### [SCHRIFTELIJKE OPDRACHT 1]
Leg in één tot drie zinnen uit met welk doel het Bevi volgens de tekst over risicovolle (Bevi-)inrichtingen is opgesteld.
### [SCHRIFTELIJKE OPDRACHT 2]
Schrijf de tekst over risicovolle (Bevi-)inrichtingen verder, aansluitend op de laatste zin.

### [AANGELEVERDE TEKST]
%%

Risicovolle (Bevi-)inrichtingen
Voor (de omgeving van) de meest risicovolle bedrijven is het 'Besluit externe veiligheid inrichtingen' (Bevi) van belang. Het Bevi legt veiligheidsnormen op aan bedrijven die een risico vormen voor mensen buiten de inrichting. Het Bevi is opgesteld om de risico's, waaraan burgers in hun leefomgeving worden blootgesteld vanwege risicovolle bedrijven, te beperken. Het besluit heeft tot doel zowel individuele als groepen burgers een minimaal (aanvaard) beschermingsniveau te bieden. Via een bijhorende ministeriële regeling (Revi) worden diverse veiligheidsafstanden tot kwetsbare en beperkt kwetsbare objecten gegeven. Aanvullend op het Bevi zijn in het Vuurwerkbesluit in het kader vanhet Activiteitenbesluit regels gesteld in het Barim (Besluit algemene regels inrichtingen milieubeheer) m.m.t. veiligheidsafstanden die rond minder risicovolle inrichtingen moeten worden aangehouden.

%%

### [GESELECTEERDE GEGEVENS]
%%

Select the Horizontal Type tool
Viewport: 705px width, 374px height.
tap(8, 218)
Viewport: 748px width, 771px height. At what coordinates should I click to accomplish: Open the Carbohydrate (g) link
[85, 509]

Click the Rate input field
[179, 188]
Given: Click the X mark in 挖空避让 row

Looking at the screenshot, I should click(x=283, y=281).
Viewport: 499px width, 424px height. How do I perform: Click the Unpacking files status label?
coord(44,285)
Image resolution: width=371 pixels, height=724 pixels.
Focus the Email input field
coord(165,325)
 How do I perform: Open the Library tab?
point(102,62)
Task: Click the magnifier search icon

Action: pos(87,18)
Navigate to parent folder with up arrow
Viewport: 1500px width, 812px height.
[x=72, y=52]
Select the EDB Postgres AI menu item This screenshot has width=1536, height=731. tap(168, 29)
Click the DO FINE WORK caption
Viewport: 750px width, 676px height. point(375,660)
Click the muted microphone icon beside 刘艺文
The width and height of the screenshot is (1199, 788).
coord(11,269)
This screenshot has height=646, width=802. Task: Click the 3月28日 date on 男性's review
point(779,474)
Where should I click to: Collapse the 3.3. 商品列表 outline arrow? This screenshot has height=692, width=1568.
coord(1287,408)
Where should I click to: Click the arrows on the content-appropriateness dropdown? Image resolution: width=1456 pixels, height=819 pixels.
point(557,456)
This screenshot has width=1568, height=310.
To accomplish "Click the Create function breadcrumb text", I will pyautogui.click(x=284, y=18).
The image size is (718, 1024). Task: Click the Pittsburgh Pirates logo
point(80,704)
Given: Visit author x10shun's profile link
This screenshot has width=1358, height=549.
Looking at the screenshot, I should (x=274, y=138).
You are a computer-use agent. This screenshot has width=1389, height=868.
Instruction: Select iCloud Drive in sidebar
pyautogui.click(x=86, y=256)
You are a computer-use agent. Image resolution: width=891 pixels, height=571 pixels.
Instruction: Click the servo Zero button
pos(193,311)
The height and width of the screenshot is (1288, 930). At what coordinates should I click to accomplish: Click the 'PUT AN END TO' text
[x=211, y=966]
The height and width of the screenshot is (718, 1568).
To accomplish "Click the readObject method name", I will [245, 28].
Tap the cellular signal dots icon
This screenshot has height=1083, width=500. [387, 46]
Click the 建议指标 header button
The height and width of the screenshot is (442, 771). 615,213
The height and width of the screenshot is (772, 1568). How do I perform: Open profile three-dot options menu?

%%

### [DEFINITIEF ANTWOORD 1]
Het Bevi is opgesteld om de risico's te beperken waaraan burgers in hun leefomgeving worden blootgesteld vanwege risicovolle bedrijven. Het besluit wil zowel individuele burgers als groepen burgers een minimaal (aanvaard) beschermingsniveau bieden.

### [DEFINITIEF ANTWOORD 2]
 
Vervoer gevaarlijke stoffen door buisleidingen
Met betrekking tot het beleid en de regelgeving voor het vervoer van gevaarlijke stoffen door buisleidingen zijn er verschillende ontwikkelingen gaande. Zo is er een nieuw Besluit externe veiligheid buisleidingen en wordt er gewerkt aan een Structuurvisie buisleidingen. Deze Structuurvisie wordt de opvolger van het Structuurschema Buisleidingen uit 1985 en bevat een lange termijnvisie op het buisleidingentransport van gevaarlijke stoffen.
Het Besluit externe veiligheid buisleidingen (Bevb) en de bijbehorende Regeling externe veiligheid buisleidingen (Revb) zijn op 1 januari 2011 in werking getreden. Het Bevb regelt onder andere welke veiligheidsafstanden moeten worden aangehouden rond buisleidingen met gevaarlijke stoffen. Op basis van het Bevb wordt het voor gemeenten verplicht om bij de vaststelling van een bestemmingsplan, op basis waarvan de aanleg van een buisleiding of een kwetsbaar object of een risicoverhogend object mogelijk is, de grenswaarde voor het PR in acht te nemen en het GR te verantwoorden. Het Bevb vervangt hiermee de circulaires Zonering langs hogedruk aardgasleidingen (1984) en Zonering langs transportleidingen voor brandbare vloeistoffen (1991).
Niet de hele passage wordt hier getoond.